● **Try it**
When the word "pixels" appears in a line of the data below, list that line.

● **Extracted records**
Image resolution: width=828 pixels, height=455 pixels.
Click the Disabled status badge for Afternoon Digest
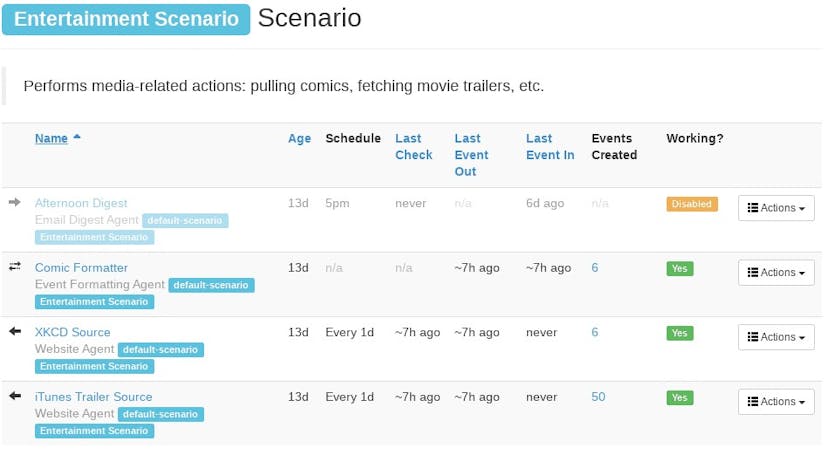[x=692, y=204]
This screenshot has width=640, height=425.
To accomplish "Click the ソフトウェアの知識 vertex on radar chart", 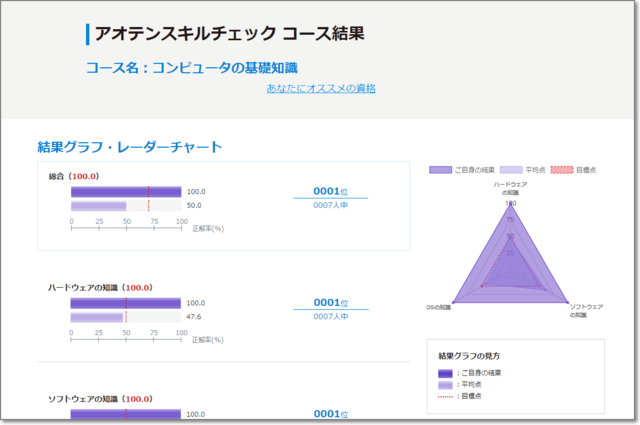I will tap(568, 302).
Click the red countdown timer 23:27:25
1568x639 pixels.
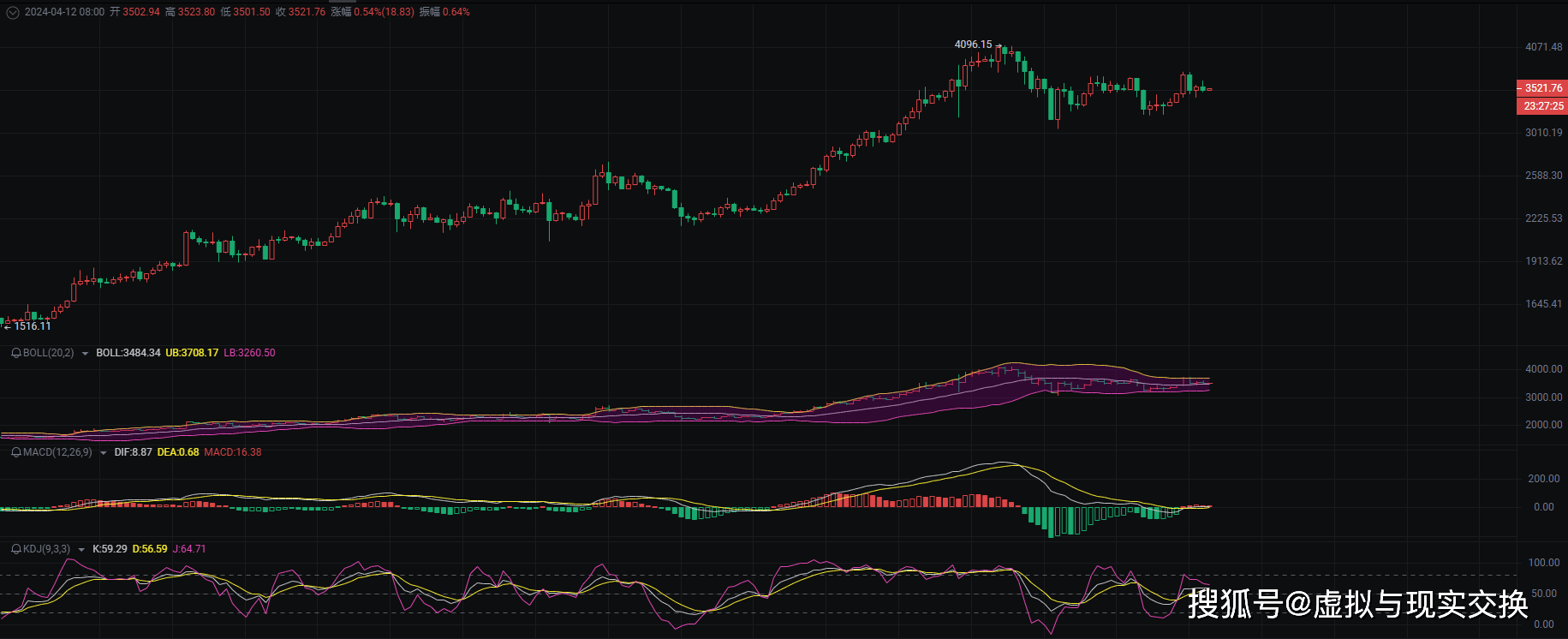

● **Output below**
Image resolution: width=828 pixels, height=455 pixels.
1568x639 pixels.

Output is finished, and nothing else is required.